#### Aim:
Count the lines in the listing below that contain the word "dimensions" and give only that number.
__________________________________________________
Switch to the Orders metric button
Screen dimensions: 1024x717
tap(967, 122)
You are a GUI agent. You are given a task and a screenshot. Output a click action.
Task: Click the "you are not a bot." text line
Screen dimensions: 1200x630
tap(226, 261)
__________________________________________________
#### Solution:
2